(Exercise task): Reproduce verbatim every line from the one containing "Dismiss the Nombre de Quien Recibirá tooltip" down to the one containing "point(848,31)", including both of those lines.

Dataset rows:
╭──

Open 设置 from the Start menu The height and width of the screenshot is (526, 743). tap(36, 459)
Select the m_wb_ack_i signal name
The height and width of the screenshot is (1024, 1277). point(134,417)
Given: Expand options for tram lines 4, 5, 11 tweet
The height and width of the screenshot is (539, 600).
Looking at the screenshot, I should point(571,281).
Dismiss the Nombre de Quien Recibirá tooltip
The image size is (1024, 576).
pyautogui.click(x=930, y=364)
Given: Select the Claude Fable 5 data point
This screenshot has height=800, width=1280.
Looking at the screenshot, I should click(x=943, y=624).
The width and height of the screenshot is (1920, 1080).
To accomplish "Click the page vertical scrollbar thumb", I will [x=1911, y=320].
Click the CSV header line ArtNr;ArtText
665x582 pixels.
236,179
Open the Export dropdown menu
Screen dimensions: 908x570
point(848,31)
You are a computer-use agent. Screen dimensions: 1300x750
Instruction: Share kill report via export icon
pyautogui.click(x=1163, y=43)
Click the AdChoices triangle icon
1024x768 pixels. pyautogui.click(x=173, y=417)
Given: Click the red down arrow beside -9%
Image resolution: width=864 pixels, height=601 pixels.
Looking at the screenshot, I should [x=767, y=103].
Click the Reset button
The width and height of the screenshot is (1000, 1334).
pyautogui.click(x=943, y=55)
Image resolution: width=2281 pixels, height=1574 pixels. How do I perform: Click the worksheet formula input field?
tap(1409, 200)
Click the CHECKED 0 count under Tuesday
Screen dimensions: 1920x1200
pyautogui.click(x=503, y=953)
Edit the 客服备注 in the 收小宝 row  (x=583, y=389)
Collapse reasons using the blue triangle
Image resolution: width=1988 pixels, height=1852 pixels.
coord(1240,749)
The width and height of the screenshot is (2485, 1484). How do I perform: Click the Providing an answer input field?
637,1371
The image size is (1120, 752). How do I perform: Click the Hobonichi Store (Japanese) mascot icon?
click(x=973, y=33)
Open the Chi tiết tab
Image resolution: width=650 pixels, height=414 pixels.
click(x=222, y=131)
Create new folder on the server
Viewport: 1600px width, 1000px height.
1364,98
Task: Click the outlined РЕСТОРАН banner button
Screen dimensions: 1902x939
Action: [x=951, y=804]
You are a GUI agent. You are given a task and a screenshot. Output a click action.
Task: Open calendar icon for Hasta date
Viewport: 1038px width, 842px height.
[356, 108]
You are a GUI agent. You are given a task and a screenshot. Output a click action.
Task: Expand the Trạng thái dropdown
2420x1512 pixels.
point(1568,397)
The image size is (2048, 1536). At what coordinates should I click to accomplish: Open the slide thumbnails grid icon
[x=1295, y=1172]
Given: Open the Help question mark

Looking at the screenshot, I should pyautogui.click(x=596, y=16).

╰──

(Worked answer):
Dismiss the Nombre de Quien Recibirá tooltip
The image size is (1024, 576).
pyautogui.click(x=930, y=364)
Given: Select the Claude Fable 5 data point
This screenshot has height=800, width=1280.
Looking at the screenshot, I should click(x=943, y=624).
The width and height of the screenshot is (1920, 1080).
To accomplish "Click the page vertical scrollbar thumb", I will [x=1911, y=320].
Click the CSV header line ArtNr;ArtText
665x582 pixels.
236,179
Open the Export dropdown menu
Screen dimensions: 908x570
point(848,31)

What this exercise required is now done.